# THE REQUEST:
List every place within India named in the excerpt on US tariffs on India.

# SOURCE EXCERPT:
........
The 25% import duty imposed by the United States on India as a penalty for purchasing oil from Russia came into effect on August 27. This brings the total US tariffs on India to 50%. The Trump administration had already imposed a 25% import duty on India on August 7 to reduce the trade deficit. Consequently, the burden of the 50% US tariff now falls on India. While the immediate impact of this US move may not be felt, bilateral trade between the two countries could be significantly affected in the long term.
In anticipation of a potential decline in exports to the US, industries across India—from micro, small, and medium enterprises to large corporations—have prepared for the impact. The effects are already beginning to show from Punjab in the north to Gujarat in the west and Tamil Nadu in the south. In Punjab, industries linked to exports worth ₹20,000 crore are set to be affected by the US tariffs. Meanwhile, negative impacts are also becoming visible on the multi-thousand crore leather and carpet industries in Kanpur and Bhadohi, Uttar Pradesh.

Which Products and States Will Be Affected by US Tariffs?
........
# DATASET EXCERPT:
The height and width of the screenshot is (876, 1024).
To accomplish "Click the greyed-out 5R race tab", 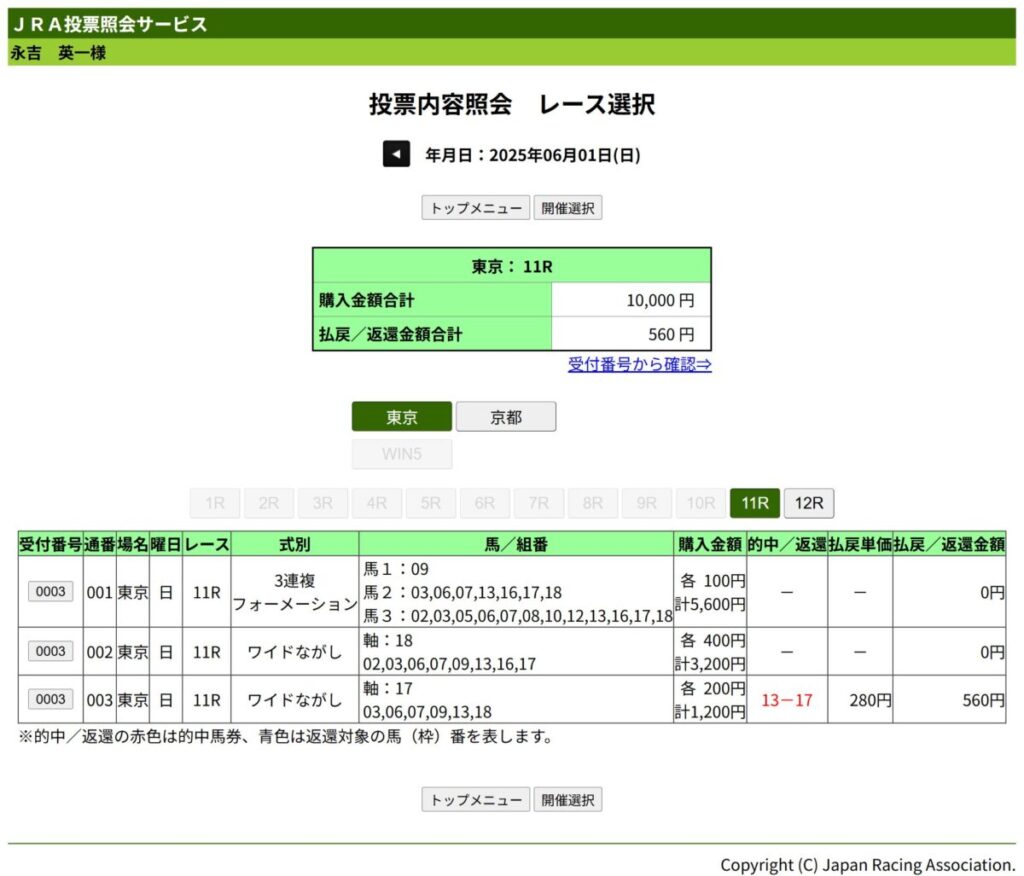I will point(431,503).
........
# EXERCISE RESPONSE:
Punjab, Gujarat, Tamil Nadu, Kanpur, Bhadohi, Uttar Pradesh